Being by myself for 9+ hours a day is bad enough for my mental health. It is bad for most people. But you add in the uselessness of my boss; the open disregard for justice by the Magistrate; the public abuse of power coming from the Sheriff’s office; the unbelievable interference from local politicians; the unwillingness to provide electronic resources… I feel like I’ve been dropped into a Nightmare.

And while the paycheck is to be appreciated................
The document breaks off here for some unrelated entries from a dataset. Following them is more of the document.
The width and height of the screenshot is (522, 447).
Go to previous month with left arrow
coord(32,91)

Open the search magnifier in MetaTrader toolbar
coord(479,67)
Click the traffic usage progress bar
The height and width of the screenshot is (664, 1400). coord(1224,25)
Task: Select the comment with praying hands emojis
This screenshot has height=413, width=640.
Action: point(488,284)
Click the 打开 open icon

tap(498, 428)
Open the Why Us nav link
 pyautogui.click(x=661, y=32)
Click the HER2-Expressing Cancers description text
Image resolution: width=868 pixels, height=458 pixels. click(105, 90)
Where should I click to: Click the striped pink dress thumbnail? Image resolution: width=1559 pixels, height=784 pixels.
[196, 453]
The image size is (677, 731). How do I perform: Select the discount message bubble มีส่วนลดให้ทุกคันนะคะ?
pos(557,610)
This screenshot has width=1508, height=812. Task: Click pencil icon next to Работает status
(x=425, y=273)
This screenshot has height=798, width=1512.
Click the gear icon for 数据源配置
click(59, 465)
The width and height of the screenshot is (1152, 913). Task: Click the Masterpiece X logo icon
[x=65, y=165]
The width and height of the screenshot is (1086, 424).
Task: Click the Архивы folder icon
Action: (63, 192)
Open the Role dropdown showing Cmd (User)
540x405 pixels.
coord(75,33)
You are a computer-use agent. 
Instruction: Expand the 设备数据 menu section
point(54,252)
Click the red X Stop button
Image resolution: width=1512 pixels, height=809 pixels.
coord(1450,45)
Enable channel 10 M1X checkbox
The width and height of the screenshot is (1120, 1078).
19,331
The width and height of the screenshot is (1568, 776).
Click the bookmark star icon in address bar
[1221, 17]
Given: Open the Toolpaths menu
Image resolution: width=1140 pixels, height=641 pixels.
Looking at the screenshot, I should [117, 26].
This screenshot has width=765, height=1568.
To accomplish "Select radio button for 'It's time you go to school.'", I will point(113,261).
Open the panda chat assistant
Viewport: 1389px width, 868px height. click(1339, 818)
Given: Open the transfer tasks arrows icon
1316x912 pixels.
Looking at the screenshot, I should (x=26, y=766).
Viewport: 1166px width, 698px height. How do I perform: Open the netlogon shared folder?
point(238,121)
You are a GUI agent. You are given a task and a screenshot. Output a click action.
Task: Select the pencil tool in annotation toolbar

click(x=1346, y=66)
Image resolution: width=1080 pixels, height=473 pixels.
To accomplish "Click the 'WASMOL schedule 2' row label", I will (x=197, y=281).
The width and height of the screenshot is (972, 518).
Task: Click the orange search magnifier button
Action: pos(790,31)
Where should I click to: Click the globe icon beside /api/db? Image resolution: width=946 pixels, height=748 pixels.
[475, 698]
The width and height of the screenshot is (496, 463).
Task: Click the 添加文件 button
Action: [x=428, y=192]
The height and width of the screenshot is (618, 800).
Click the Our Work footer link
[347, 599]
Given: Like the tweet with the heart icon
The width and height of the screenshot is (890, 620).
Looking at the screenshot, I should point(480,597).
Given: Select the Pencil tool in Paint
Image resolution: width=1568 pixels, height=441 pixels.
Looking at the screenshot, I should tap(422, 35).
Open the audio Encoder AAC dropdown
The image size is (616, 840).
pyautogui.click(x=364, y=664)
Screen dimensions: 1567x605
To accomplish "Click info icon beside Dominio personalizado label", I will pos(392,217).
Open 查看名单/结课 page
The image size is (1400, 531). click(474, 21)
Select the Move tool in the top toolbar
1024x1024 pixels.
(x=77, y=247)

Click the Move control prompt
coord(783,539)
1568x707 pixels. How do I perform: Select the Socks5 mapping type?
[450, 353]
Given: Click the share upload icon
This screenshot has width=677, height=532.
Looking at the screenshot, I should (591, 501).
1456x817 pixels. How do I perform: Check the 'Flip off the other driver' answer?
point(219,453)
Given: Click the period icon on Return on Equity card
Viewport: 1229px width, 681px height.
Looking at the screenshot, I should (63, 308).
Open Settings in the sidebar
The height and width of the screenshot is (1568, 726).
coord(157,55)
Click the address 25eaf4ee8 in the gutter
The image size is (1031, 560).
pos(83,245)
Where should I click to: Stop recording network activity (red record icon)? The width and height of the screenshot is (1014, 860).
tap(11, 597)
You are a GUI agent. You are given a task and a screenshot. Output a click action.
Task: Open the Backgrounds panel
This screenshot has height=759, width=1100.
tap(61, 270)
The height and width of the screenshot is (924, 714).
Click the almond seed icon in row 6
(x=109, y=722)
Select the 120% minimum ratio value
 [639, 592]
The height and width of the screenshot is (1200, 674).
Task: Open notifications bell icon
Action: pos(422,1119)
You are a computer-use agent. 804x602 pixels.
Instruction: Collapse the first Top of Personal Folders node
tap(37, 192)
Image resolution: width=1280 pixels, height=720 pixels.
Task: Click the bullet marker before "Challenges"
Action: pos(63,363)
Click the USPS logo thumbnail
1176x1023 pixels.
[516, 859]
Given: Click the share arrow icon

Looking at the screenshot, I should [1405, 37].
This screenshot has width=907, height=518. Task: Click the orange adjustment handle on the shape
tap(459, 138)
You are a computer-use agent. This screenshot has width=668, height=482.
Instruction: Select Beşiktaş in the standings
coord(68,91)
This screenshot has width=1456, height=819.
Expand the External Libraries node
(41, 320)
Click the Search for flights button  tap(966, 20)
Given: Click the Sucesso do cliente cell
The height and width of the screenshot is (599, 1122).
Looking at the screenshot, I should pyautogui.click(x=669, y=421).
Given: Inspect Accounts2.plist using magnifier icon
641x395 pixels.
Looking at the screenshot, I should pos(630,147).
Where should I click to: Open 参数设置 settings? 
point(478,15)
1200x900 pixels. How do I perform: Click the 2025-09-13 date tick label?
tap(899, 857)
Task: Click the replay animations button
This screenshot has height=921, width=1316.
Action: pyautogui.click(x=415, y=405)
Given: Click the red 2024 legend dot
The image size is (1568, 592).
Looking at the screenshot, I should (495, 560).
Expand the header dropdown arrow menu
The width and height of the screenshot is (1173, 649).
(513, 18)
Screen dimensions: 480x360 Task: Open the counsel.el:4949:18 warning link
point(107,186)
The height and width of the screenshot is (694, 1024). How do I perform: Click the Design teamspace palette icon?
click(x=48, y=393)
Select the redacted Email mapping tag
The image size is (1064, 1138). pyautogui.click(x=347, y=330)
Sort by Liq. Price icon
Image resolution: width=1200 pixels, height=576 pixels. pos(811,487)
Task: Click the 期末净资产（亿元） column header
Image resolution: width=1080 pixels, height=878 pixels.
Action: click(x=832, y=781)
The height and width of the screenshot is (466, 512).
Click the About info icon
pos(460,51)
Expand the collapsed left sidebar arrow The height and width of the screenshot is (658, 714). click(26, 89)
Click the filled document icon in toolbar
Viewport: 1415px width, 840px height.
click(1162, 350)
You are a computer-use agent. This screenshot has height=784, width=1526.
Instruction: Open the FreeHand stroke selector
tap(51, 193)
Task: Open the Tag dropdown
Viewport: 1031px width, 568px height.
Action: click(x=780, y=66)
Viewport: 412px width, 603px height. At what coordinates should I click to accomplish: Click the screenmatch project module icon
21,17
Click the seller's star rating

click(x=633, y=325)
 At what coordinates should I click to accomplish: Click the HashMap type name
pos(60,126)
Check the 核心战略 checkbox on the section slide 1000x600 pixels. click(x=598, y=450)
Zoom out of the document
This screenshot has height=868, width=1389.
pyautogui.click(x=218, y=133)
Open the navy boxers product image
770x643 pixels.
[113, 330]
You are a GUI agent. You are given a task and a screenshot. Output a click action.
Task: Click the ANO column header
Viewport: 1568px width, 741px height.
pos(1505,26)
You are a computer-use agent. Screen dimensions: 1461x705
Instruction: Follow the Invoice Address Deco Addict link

I’m having just about the same luck applying/looking for work as I had for the previous 2 years. And it isn’t like the Employment Search sites are all that helpful. In my “recommended for you” jobs e-mail today was “Kennel Cleaner”. So… my J.D. makes me the perfect candidate to clean out dog kennels for $8 an hour?

This is my conundrum. When I accepted this job, the justifications (that still remain with my memory) were as follows:
1) I need more experience; this job can give me experience.
2) I need to learn the basics of Iowa Law still; this job can teach me more.
3) I need a steady paycheck while looking for work because poor and/or broke is NOT an appealing notion.
4) Wife really wants to get back to Iowa, so this at least gets us in the State if not the right city.

Well.... I suppose this job is counting as experience. But considering this county’s reputation for dysfunctionality… I can’t confidently suggest that it is the kind of experience that can HELP me get a job in the future.
As to learning… yeah, no, I’m fucked. Totally and completely fucked. Yes, I learned a bit more about the Basics than I had before the job…but as far as meaningful, career-enhancing learning.... I’m fucked.
As I mentioned before… the paycheck is helpful. Making money while looking for work is always preferable… but if the job paying prevents future hiring… is that really an acceptable trade?
Yeah… state or not, I shouldn’t have done this. I mean… when other NW Iowa Small Town Residents point to this county and joke about how foreign, strange, fucked up, and dysfunctional it is.... yeah… this isn’t so much “a return to Iowa” as it is “exposure to the worst of Iowa.”

Interesting Thought Experiment.... pretend you know nothing of what I’ve been saying… then travel with me a few months back and pretend that you have to answer this:

I’ve come from the future and you must make a choice about that future. Either you can take THE LEFT PATH; move to Des Moines, live off Wife’s full time job at Wal Mart while you continue to look for work, see family and friends every week, and hope and pray that a job turns up. OR you can take THE RIGHT PATH; move to Tiny Town, allow Wife to go Part Time at Wal Mart while you work a job you don’t like, see family and friends rarely, and receive a paycheck while looking for work. Which path would YOU take?

I suppose… pitching it to myself like that… even knowing what I know now; I imagine Past Me would have taken THE RIGHT PATH. Motivated by fear of poverty, Past Me would have considered it a no-brainer… receive a paycheck while looking for work. So if I know Past Me would always have taken this route… why isn’t it more comforting?